A healthy living blog from Marshfield Clinic Health System

State-of-the-art prosthetics can be life-changing: One man’s story

George Murray holds a ball with his prosthetic iLimb

George Murray holding a ball with his new prosthetic arm.

George Murray of Ladysmith, Wis., loves to hunt, volunteer with the fire department and spend time with his family. Until a few months ago, activities like hunting or holding a ball were difficult or impossible.

He was born without the lower portion of his left arm, which included his hand.

“I have had many problems with my right arm, shoulder and hand because it was being overused,” Murray said. “It started becoming painful, which led to multiple surgeries.”

But now, for the first time in his life, Murray has two hands.

“It’s weird,” he said. “It’s almost in the way for a while until you relearn how to do day-to-day stuff.”

Technology has fueled improvements in prosthetics

Murray, a Marshfield Clinic patient, has been fit with an advanced upper extremity externally powered prosthetic device. Shy Harn, a Marshfield Clinic prosthetist, worked with Murray to find a prosthetic device best suited for him.

“This prosthesis model has 36 grasp patterns, 12 of which can be customized,” Harn said. “It can be as delicate as a slight pinch to hold a piece of paper and is controlled by the strength of the signal. Older versions typically opened and closed and were hard to control. Now you can control how fast you open or close your hand with the specific grasp pattern intended.”

The person also can control these grasp patterns through their cellphone or through an electronic chip. You place the chip on an object, and the chip will communicate with the prosthesis to a preset grasp pattern programmed for that item. These grasp patterns can include typing on a computer, taking a picture and other functions.

Harn says the prosthesis software is faster, stronger and smarter than previous versions and also can vary the speed of opening and closing the hand. The hand has a gyroscope and accelerometer incorporated in it. This means the device knows where it is in space for gesture controls, which allows patients like Murray, to change grasp patterns with a simple specific gesture.

Another key feature is that the thumb has two motors. One is for opposition and the other is for rotation of the thumb. Each digit, which is essentially a finger, has a motor. This allows a compliant grip to conform around an object such as a ball or to shake hands.

Old vs. new

Older versions of upper extremity externally-powered prostheses usually had one motor, which only opened and closed the hand. Some prostheses also didn’t allow operating the thumb in any plane and must be used in either opposition or lateral grip.

Murray’s prosthesis, manufactured by Touch Bionics, offers prosthesis control using opposite muscle groups. One muscle group opens the hand and the other muscle group closes it, which can be as simple as flexing your forearm. The wrist also can rotate 360 degrees. Murray can give a thumbs-up, or unlock a door by holding a key and hang onto objects, like a cup of water.

George Murray shakes hands with his prosthetic iLimb

Marshfield Clinic prosthetist Shy Harn (left), shaking hands with George Murray.

“It’s phenomenal to have this technology for our patients,” Harn said. “To have so many available grasp patterns, you can pretty much do whatever you’d like.

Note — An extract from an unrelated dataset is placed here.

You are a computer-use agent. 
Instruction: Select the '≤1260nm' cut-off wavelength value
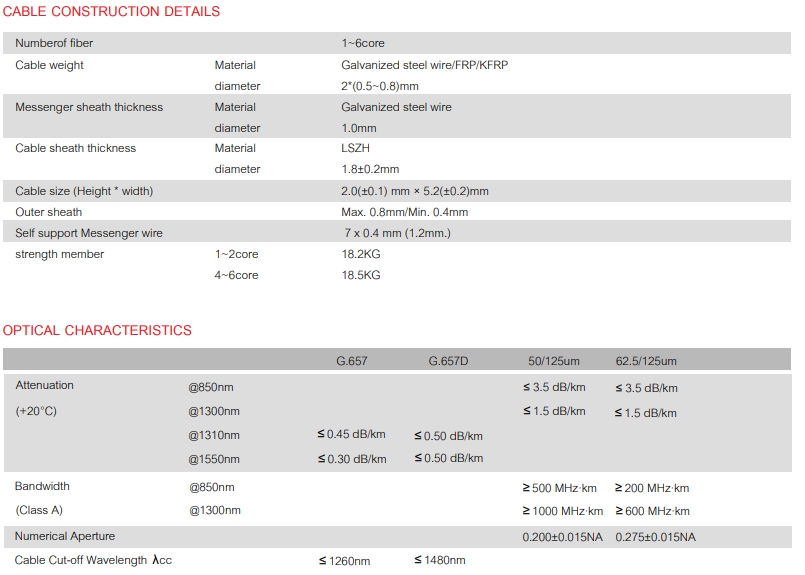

George is a hunter, so he wants to be able to hold his bow. With this device, the possibilities are endless and open an infinite amount of doors for him in the future.”

Murray is excited for that challenge and to start this chapter of his life with his family and new prosthesis.

“My family is so supportive,” he said. “I have to slow down and realize it’s there for good and relearn to do things. But, I’m excited that finally after 39 years, I have two hands.”

“With the all the new features this prosthesis offers, it allows users to perform tasks many people take for granted,” Harn said. “Imagine trying to play ball with your child without being able to pick up the ball, shaking hands with someone and not knowing how much pressure you’re applying or wanting to hold your child without knowing you have a secure hold on them. This technology allows the user to do all these things confidently and effectively, which is greatly impressive.”